- Source document:

····················

Re: Avoiding smgrimmedsync() during nbtree index builds

From: Heikki Linnakangas <hlinnaka(at)iki(dot)fi>
To: Melanie Plageman <melanieplageman(at)gmail(dot)com>, Justin Pryzby <pryzby(at)telsasoft(dot)com>
Cc: Andres Freund <andres(at)anarazel(dot)de>, Pg Hackers <pgsql-hackers(at)postgresql(dot)org>, Peter Geoghegan <pg(at)bowt(dot)ie>, Thomas Munro <thomas(dot)munro(at)gmail(dot)com>, Dmitry Dolgov <9erthalion6(at)gmail(dot)com>
Subject: Re: Avoiding smgrimmedsync() during nbtree index builds
Date: 2022-07-23 09:34:54
Message-ID: d410c275-7181-52ce-63ae-0af229b99a70@iki.fi
Views: Raw Message | Whole Thread | Download mbox | Resend email
Thread:
Lists: pgsql-hackers

On 05/03/2022 00:03, Melanie Plageman wrote:
> On Wed, Mar 2, 2022 at 8:09 PM Justin Pryzby <pryzby(at)telsasoft(dot)com> wrote:
>>
>> Rebased to appease cfbot.
>>
>> I ran these paches under a branch which shows code coverage in cirrus. It
>> looks good to my eyes.
>> https://api.cirrus-ci.com/v1/artifact/task/5212346552418304/coverage/coverage/00-index.html
>
> thanks for doing that and for the rebase! since I made updates, the
> attached version 6 is also rebased.

I'm surprised by all the changes in nbtsort.c to choose between using
the buffer manager or the new API. I would've expected the new API to
abstract that away. Otherwise we need to copy that logic to all the
index AMs.

····················

- Listing:
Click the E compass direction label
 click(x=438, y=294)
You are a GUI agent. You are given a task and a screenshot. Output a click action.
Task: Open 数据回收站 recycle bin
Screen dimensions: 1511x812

····················

- Required task 1:
Reproduce exactly the part of the mailing-list message on nbtree index builds that opens with the words containing "On 05/03/2022 00:03, Melanie" and closes with "to appease cfbot.".
- Required task 2:
Write out every line of the records, exactly as they appear.

- Result 1:
On 05/03/2022 00:03, Melanie Plageman wrote:
> On Wed, Mar 2, 2022 at 8:09 PM Justin Pryzby <pryzby(at)telsasoft(dot)com> wrote:
>>
>> Rebased to appease cfbot.

- Result 2:
Click the E compass direction label
 click(x=438, y=294)
You are a GUI agent. You are given a task and a screenshot. Output a click action.
Task: Open 数据回收站 recycle bin
Screen dimensions: 1511x812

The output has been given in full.